President David Barclay welcomed fellow club member and former president Duncan Milne as the speaker at a recent meeting of Ellon Probus Club.
Duncan’s talk was a resume of his life from childhood in an Aberdeen tenement to the rather more comfortable surroundings of his retirement years.
Members wallowed in nostalgia as childhood exploits were revisited, with the inevitable question as to whether society fifty years ago had more to offer the individual than does today’s nanny state with its pink generated controls and regulations.
In the 1940s most people, by today’s standards, lived at several degrees below what is now classed as abject poverty but those brought up at the time did not know it and now look back on their early years with happy memories.
Children had freedom to play, which they did out in the open from dawn to dusk.

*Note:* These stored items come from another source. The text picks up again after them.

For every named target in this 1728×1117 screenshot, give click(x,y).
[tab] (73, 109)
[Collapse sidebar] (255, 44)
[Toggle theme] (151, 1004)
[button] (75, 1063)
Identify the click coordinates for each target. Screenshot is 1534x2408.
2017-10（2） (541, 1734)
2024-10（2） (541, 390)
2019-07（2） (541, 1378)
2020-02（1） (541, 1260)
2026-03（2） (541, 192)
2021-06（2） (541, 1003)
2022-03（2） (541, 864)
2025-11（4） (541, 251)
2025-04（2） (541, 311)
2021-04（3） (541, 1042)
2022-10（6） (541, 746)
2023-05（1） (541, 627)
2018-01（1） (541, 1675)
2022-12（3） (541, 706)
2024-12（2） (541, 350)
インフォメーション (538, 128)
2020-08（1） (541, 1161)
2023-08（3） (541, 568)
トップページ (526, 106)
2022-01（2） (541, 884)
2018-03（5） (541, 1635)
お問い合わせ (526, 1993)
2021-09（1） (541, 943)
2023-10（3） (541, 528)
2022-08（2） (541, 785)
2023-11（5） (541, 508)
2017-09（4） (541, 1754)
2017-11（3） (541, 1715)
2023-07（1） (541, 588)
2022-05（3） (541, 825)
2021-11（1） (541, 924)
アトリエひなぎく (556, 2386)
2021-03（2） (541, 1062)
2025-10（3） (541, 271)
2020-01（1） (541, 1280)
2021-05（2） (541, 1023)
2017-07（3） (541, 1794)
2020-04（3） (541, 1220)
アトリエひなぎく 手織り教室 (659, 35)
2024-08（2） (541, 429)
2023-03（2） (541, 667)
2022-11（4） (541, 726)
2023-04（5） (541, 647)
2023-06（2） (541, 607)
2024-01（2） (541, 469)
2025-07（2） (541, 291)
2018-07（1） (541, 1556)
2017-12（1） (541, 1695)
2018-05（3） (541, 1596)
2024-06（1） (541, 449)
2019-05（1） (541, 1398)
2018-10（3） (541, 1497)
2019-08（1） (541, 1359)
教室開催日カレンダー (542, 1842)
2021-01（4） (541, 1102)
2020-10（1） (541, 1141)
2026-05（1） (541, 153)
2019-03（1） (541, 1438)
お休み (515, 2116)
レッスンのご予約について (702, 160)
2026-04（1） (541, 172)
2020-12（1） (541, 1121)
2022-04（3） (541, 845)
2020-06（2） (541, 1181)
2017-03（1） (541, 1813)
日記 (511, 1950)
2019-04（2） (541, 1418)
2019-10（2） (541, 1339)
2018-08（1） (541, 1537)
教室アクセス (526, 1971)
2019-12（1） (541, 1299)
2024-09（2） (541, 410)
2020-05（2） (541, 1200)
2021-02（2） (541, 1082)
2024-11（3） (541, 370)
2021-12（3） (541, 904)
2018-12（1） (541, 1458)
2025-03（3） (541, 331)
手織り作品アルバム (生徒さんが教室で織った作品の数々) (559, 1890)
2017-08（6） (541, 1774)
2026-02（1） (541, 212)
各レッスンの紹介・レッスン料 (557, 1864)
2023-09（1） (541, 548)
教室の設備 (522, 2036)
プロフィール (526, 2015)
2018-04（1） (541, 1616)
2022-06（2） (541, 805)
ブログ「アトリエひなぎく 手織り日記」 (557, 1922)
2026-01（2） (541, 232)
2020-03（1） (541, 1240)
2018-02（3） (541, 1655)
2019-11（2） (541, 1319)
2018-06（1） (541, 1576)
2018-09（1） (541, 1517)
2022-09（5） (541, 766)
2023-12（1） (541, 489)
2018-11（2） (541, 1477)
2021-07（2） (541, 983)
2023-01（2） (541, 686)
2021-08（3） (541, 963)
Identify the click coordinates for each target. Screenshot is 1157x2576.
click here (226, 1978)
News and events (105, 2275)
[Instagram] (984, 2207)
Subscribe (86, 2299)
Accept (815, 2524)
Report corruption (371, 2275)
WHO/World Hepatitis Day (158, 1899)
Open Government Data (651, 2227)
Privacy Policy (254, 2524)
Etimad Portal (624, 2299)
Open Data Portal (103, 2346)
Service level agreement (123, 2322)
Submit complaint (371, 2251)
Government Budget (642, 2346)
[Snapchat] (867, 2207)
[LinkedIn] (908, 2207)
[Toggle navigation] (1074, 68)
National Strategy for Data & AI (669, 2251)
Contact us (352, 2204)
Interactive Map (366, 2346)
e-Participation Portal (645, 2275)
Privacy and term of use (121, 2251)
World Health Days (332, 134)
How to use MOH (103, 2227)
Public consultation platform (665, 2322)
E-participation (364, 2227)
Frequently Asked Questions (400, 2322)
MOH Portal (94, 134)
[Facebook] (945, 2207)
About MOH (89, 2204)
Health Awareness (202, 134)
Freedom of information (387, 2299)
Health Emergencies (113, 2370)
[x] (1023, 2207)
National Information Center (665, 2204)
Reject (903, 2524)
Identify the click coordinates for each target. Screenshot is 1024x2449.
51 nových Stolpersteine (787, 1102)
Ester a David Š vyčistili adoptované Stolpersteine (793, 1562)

Paedophilia was an unknown word (although there was a general awareness of the presence of some “funny people” going about).
Discipline at home and at school was maintained with a smack or the threat of the teacher’s belt - seldom used but effective.
On leaving school Duncan joined the RAF where he studied languages, primarily Russian, This was an essential tool in monitoring USSR communications during the Cold War era. He has retained his love and grasp of languages and continues to take night classes in Italian and French.
On leaving the RAF, Duncan took up an administrative role with the Macmillan cancer charity, a role which he was proud to occupy for 10 years.
In giving a vote of thanks Bob Munro expressed a sadness in the apparent disconnect in understanding of lifestyles between many grandchildren and grandparents and urged that all should take time and sit down and note down their own childhood experiences for posterity.
The next meeting is on August 14 when Forbes Hamilton will talk on ‘The Post Office’.